You see the same thing out of players as well. How many games or groups have you seen plummet to their demise because the PCs got overconfident after a series of wins that had each seemed impossible going into them? How many groups have GMs wiped because they didn't recognize that the heavy beat downs being handed to their toughest encounters weren't because the PCs were that strong, but because the dice were coming down favorably? In my 20 years of gaming I've seen both happen a lot, and some very good stories, characters, and campaigns came to unsatisfying abrupt ends because of it.
Lack Of Consequence Breeds Lack Of Care
The consequence sword needs to cut both ways for a game to work, and by that I mean it needs to work both for the GM and for the players and not spare anyone from its great and terrible weight. For players, a lack of negative consequences is a world without punishment or rules. They keep reaching further. They keep struggling for more. They keep doing absurd and stupid things. You ever watch a game where the players had figured out that the GM wasn't going to punish them for failing? Sure, it can be fun in an extreme power fantasy kind of way, but the game loses all sense of gravity. Who cares about fighting dragons if all that is going to happen if you lose is you'll wake up - with all your gear - and need to heal up for the next shot at it? What's the point of a story about leading the charge against the forces of darkness if the darkness can't possibly win? When the PCs mess up, make bad choices, or otherwise act in a way to set the world on fire the world needs to respond.
However, this doesn't mean it doesn't go the other way too. Often this is called Agency, but what it boils down to is that while the PCs failures need to have meaningful consequences, their success does too. The PCs should be consequential to the world they are in. After all, the world literally exists to entertain the people controlling them. A game where the PCs have no mpact on the story and all the big decisions are handed out by other people is not a place many players want to be. Some do, and that's fine, but most don't.
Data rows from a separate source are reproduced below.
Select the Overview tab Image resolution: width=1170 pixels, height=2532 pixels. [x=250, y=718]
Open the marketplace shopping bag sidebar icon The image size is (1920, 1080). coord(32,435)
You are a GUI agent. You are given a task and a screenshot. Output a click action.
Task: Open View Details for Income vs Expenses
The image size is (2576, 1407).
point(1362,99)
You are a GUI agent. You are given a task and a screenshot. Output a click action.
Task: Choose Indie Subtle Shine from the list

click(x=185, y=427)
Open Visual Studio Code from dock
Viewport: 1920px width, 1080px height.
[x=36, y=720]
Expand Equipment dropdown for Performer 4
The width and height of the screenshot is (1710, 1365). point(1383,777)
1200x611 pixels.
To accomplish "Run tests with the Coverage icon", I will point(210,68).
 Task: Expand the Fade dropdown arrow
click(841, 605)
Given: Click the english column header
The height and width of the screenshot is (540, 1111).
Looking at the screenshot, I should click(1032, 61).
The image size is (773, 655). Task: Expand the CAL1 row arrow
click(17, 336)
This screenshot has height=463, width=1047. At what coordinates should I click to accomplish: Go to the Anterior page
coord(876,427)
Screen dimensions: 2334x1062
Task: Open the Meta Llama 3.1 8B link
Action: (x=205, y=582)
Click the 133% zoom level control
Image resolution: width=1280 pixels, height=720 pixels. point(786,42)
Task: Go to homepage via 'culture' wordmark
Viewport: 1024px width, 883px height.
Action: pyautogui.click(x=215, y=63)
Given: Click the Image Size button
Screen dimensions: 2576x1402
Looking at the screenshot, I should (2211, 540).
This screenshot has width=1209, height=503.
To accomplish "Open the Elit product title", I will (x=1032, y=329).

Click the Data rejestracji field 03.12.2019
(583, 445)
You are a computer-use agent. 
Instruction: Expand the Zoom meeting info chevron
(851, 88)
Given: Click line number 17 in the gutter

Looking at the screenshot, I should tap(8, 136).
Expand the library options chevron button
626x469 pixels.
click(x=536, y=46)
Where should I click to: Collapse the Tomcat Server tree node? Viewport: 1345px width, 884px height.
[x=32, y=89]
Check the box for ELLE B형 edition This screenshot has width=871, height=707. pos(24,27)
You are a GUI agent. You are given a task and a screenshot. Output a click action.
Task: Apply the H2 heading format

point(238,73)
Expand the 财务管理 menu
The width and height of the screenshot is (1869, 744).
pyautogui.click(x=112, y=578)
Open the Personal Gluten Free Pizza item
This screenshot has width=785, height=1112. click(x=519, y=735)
What this boils down to is that the players successes and failures need to matter. More than just that should matter, but those especially. However, for successes to matter, failures need to both happen and also matter. You need both, or neither is going to mean very much.
A Little Pain Goes A Long Way
The saying goes "once burned, twice shy" and it is true for gamers as well. You don't need a lot of loss to keep the victories sweet and the fun rolling in. You just need enough failure and loss to cement in the players' heads that loss is always a possibility. When the players lose, they'll remember it. They'll approach other situations with more caution, because they will know they can lose, and that you are more than willing to let them lose.
Let your players put their hand in the fire if they're reaching for it. Let it burn them. They'll remember that fire is hot a lot quicker and for a lot longer than they will if you just explain it to them.